→ **What you are asked to do**
Using the data below, copy every line that contains the word "will".

(Items from a data source)
┌──

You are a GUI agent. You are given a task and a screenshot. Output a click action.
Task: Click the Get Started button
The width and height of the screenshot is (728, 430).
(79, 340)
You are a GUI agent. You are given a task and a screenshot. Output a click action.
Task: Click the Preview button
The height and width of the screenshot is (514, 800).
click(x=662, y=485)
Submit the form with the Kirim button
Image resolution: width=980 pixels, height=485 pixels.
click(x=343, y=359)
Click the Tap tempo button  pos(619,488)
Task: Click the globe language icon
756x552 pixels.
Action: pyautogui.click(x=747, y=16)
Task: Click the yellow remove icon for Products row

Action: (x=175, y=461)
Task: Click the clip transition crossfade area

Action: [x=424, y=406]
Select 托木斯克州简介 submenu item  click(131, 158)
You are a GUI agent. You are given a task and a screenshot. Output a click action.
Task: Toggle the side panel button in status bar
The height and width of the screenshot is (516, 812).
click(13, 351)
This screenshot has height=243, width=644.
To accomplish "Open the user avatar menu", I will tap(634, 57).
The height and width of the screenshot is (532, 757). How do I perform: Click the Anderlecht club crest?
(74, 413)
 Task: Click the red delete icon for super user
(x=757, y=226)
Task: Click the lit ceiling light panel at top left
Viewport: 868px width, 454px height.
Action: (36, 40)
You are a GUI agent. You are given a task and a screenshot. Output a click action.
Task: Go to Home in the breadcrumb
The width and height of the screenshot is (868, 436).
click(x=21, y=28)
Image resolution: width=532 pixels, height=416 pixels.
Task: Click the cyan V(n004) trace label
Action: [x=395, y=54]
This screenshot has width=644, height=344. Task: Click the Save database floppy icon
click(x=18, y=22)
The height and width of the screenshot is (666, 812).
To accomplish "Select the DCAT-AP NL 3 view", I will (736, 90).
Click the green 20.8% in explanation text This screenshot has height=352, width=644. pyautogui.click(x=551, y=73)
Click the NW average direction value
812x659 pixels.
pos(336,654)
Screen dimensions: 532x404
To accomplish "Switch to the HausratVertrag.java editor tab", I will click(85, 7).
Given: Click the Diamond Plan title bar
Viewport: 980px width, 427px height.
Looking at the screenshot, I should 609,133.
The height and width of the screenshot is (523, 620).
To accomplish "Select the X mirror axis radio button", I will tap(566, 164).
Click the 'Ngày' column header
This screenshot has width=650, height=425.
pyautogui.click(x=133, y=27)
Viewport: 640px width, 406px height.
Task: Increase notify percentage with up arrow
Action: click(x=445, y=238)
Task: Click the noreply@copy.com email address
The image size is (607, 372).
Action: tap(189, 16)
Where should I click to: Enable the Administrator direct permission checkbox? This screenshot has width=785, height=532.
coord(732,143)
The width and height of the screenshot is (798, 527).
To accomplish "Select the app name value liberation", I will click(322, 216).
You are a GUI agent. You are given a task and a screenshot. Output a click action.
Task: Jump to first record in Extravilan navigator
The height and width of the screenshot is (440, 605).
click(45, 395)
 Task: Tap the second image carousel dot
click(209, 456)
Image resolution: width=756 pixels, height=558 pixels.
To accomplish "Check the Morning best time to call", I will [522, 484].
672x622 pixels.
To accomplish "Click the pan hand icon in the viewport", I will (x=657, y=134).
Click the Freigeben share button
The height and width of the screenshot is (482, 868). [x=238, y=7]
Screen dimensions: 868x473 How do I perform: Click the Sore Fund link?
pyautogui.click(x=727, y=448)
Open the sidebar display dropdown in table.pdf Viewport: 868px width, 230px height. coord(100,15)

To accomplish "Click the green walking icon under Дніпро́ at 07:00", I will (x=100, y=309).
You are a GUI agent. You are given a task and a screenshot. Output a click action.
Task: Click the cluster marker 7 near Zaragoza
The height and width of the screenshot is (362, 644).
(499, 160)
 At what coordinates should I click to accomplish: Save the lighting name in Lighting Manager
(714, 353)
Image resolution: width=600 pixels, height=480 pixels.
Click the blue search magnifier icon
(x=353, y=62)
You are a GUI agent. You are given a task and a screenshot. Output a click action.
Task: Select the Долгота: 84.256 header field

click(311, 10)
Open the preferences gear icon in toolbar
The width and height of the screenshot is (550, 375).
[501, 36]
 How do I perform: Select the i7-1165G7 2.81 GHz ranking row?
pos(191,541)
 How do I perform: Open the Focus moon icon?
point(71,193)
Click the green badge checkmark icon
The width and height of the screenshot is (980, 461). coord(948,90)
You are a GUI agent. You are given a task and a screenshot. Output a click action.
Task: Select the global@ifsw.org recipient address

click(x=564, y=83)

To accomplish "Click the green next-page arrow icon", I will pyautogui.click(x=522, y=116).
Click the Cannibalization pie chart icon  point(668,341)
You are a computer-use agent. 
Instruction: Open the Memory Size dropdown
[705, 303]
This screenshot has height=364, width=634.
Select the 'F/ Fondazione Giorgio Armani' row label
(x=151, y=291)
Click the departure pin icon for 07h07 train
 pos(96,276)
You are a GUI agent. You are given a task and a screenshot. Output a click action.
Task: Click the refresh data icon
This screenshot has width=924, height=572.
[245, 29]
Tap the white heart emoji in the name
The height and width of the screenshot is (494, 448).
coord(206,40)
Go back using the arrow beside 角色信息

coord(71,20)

└──

→ **Response**
To accomplish "Open the user avatar menu", I will tap(634, 57).
To accomplish "Select the DCAT-AP NL 3 view", I will (736, 90).
To accomplish "Switch to the HausratVertrag.java editor tab", I will click(85, 7).
To accomplish "Select the X mirror axis radio button", I will tap(566, 164).
To accomplish "Select the app name value liberation", I will click(322, 216).
To accomplish "Check the Morning best time to call", I will [522, 484].
To accomplish "Click the pan hand icon in the viewport", I will (x=657, y=134).
To accomplish "Click the green walking icon under Дніпро́ at 07:00", I will (x=100, y=309).
To accomplish "Click the green next-page arrow icon", I will pyautogui.click(x=522, y=116).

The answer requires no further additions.